## Data entries
════

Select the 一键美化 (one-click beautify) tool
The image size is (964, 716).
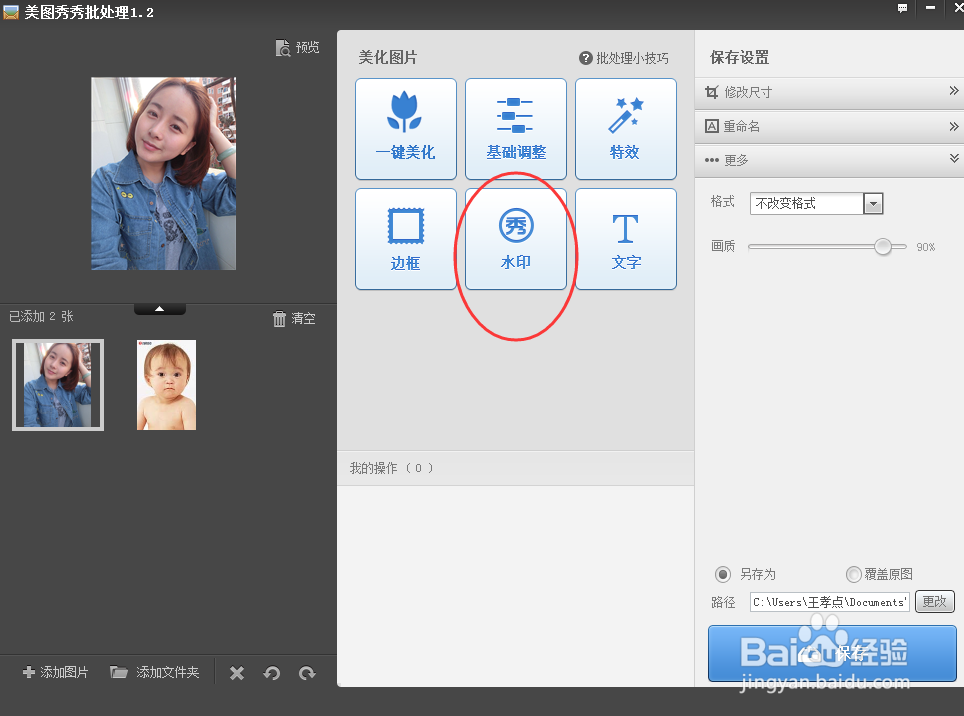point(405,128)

════

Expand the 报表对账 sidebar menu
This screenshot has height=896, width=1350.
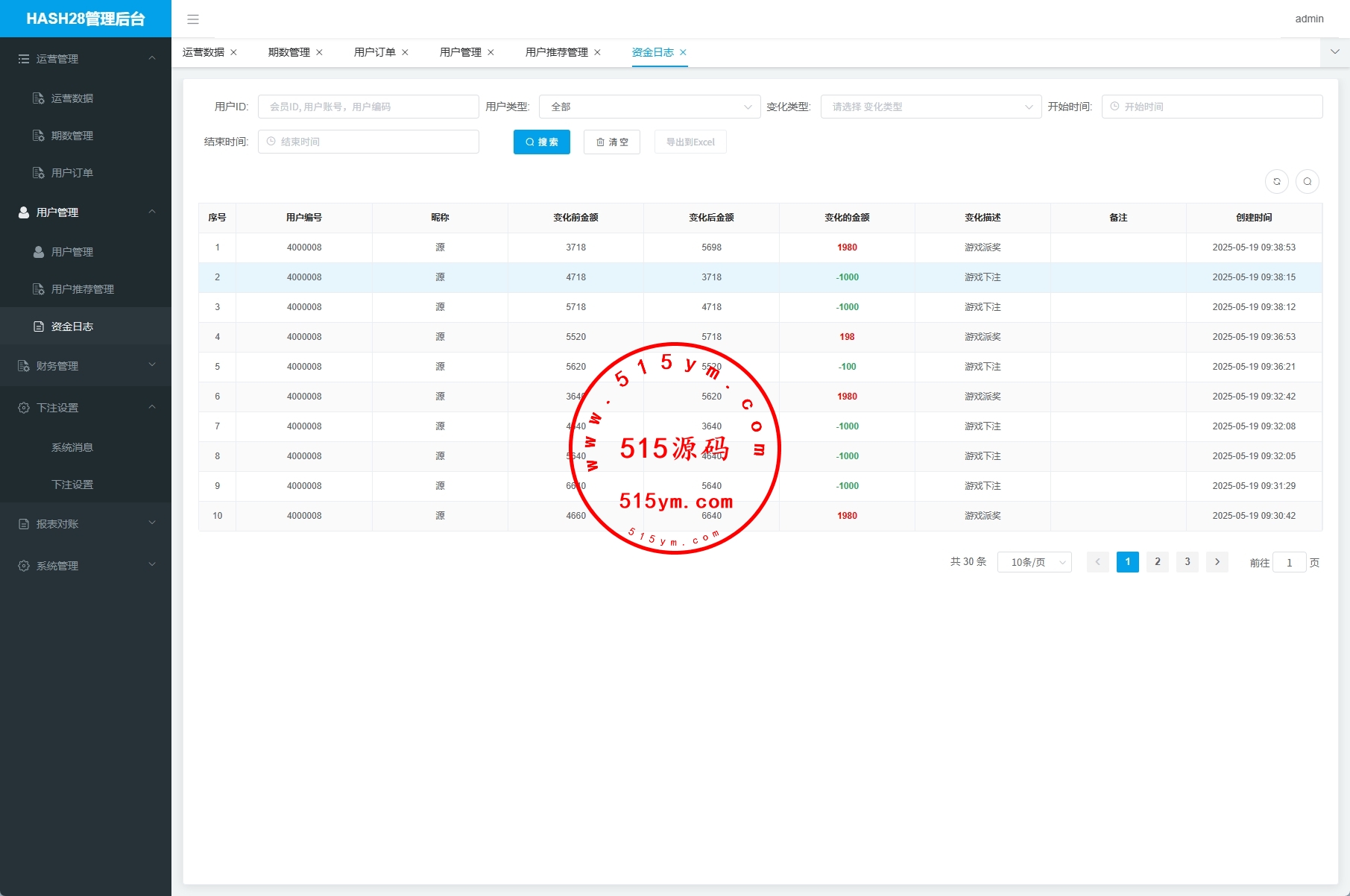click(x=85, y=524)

════

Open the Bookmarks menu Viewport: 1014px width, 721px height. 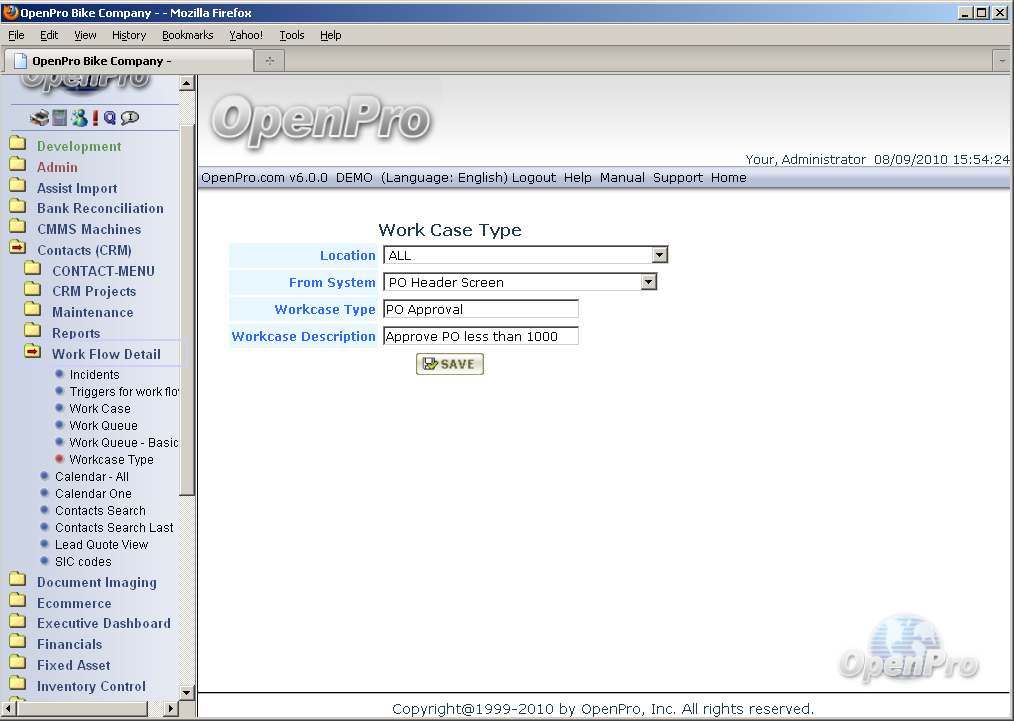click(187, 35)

════

## Given exercise
Return the stretch of the entries from the line containing "Select the 一键美化 (one-click beautify) tool" through the line containing "point(405,128)", copied verbatim with both of those lines included. Omit the pictures from your answer.

## Response
Select the 一键美化 (one-click beautify) tool
The image size is (964, 716).
point(405,128)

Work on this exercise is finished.